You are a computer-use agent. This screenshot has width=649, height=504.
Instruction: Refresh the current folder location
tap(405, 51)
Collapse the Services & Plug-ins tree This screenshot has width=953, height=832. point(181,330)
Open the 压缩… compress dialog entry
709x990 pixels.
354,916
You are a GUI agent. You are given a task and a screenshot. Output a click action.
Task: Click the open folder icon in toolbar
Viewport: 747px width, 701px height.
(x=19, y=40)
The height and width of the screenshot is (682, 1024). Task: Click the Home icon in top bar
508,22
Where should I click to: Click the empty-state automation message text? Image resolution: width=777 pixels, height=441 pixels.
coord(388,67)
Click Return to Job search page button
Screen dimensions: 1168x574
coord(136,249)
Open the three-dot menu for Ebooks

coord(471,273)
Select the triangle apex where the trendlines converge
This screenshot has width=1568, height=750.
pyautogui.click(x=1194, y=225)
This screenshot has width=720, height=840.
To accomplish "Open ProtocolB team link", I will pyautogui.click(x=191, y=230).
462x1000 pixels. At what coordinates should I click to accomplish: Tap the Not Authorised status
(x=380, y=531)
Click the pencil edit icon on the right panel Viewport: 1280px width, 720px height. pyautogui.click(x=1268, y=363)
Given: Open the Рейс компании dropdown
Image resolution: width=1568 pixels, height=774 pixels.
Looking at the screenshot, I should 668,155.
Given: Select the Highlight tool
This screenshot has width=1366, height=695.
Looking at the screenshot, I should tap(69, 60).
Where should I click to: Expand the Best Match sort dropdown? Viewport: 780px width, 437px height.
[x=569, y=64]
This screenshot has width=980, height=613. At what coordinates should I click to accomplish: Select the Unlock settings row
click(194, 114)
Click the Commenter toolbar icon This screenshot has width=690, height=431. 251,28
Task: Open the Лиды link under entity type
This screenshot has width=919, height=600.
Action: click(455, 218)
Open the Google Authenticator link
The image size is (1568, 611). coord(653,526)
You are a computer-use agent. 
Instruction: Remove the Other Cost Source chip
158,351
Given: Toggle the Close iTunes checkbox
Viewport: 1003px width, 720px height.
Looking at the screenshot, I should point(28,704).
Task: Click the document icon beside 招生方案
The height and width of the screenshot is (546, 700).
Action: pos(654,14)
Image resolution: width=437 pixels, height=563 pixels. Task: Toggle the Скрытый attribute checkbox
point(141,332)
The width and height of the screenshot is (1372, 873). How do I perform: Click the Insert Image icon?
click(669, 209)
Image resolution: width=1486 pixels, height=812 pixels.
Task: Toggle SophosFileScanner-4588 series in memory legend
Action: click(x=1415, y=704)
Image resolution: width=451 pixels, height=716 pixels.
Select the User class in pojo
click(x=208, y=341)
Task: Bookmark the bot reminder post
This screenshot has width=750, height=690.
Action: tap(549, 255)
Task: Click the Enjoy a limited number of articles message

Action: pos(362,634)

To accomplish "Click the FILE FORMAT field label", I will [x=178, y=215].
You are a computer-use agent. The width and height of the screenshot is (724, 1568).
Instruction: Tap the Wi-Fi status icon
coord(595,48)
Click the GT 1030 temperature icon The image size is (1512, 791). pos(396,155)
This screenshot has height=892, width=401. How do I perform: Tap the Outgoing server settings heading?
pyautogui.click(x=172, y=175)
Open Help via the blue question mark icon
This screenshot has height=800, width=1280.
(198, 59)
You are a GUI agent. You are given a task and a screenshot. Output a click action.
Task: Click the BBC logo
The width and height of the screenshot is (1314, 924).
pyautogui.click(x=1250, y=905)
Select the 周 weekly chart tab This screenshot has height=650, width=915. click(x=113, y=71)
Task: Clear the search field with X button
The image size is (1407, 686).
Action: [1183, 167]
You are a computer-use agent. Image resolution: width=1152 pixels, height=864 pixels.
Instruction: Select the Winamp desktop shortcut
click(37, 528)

**Action item**
Only one stretch of the entries above is wanted: the lines from the one containing "Viewport: 747px width, 701px height." through the one containing "Click the Commenter". Please reproduce it exactly.

**Answer section**
Viewport: 747px width, 701px height.
(x=19, y=40)
The height and width of the screenshot is (682, 1024). Task: Click the Home icon in top bar
508,22
Where should I click to: Click the empty-state automation message text? Image resolution: width=777 pixels, height=441 pixels.
coord(388,67)
Click Return to Job search page button
Screen dimensions: 1168x574
coord(136,249)
Open the three-dot menu for Ebooks

coord(471,273)
Select the triangle apex where the trendlines converge
This screenshot has width=1568, height=750.
pyautogui.click(x=1194, y=225)
This screenshot has width=720, height=840.
To accomplish "Open ProtocolB team link", I will pyautogui.click(x=191, y=230).
462x1000 pixels. At what coordinates should I click to accomplish: Tap the Not Authorised status
(x=380, y=531)
Click the pencil edit icon on the right panel Viewport: 1280px width, 720px height. pyautogui.click(x=1268, y=363)
Given: Open the Рейс компании dropdown
Image resolution: width=1568 pixels, height=774 pixels.
Looking at the screenshot, I should 668,155.
Given: Select the Highlight tool
This screenshot has width=1366, height=695.
Looking at the screenshot, I should tap(69, 60).
Where should I click to: Expand the Best Match sort dropdown? Viewport: 780px width, 437px height.
[x=569, y=64]
This screenshot has width=980, height=613. At what coordinates should I click to accomplish: Select the Unlock settings row
click(194, 114)
Click the Commenter toolbar icon This screenshot has width=690, height=431. 251,28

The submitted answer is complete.